▶ [TASK GOAL] Retype, word for word, every line of the records below starting at the one that contains "Click the TaskID header in the child grid" and ending at the one that contains "Tick the select-all"; include both of those lines and nothing more.

▶ [DATA TO EXAMINE]
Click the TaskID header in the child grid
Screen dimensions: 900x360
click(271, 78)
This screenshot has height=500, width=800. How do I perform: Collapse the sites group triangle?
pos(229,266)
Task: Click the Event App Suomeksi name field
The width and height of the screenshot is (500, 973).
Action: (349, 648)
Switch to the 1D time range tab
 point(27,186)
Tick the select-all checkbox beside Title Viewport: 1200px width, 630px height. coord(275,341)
---
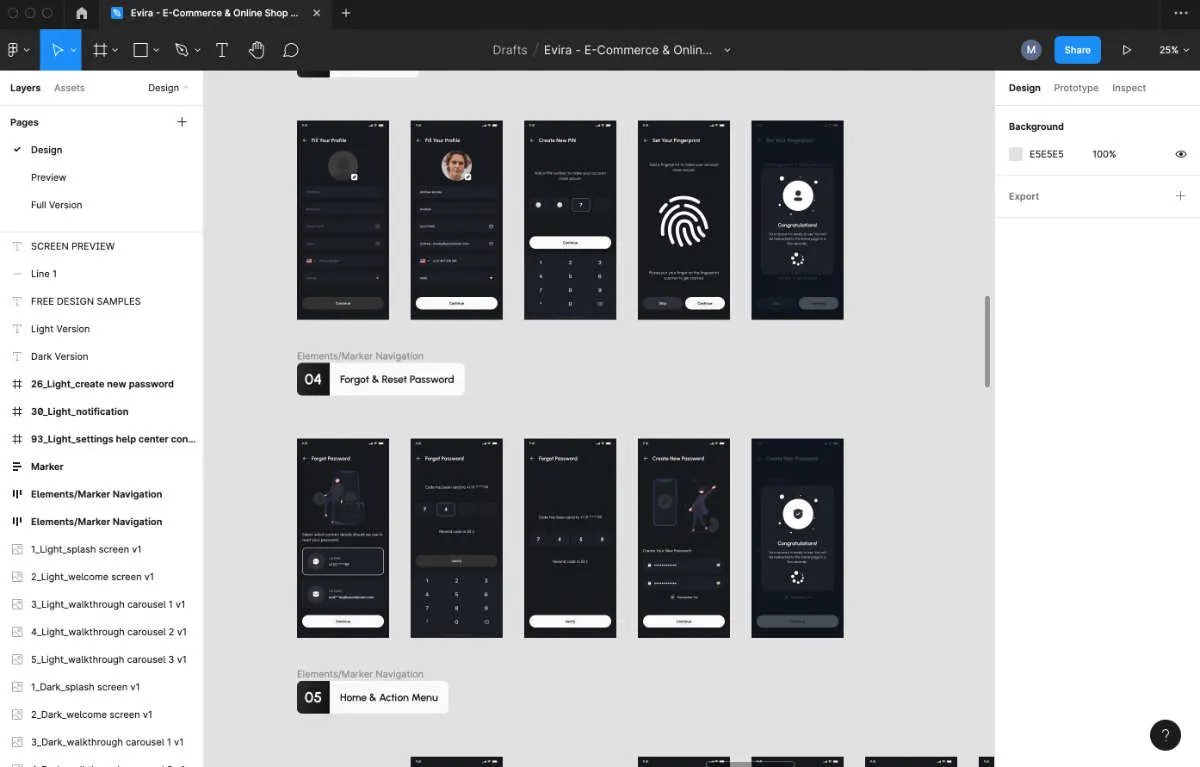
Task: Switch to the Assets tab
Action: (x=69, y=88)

▶ [THE ANSWER]
Click the TaskID header in the child grid
Screen dimensions: 900x360
click(271, 78)
This screenshot has height=500, width=800. How do I perform: Collapse the sites group triangle?
pos(229,266)
Task: Click the Event App Suomeksi name field
The width and height of the screenshot is (500, 973).
Action: (349, 648)
Switch to the 1D time range tab
 point(27,186)
Tick the select-all checkbox beside Title Viewport: 1200px width, 630px height. coord(275,341)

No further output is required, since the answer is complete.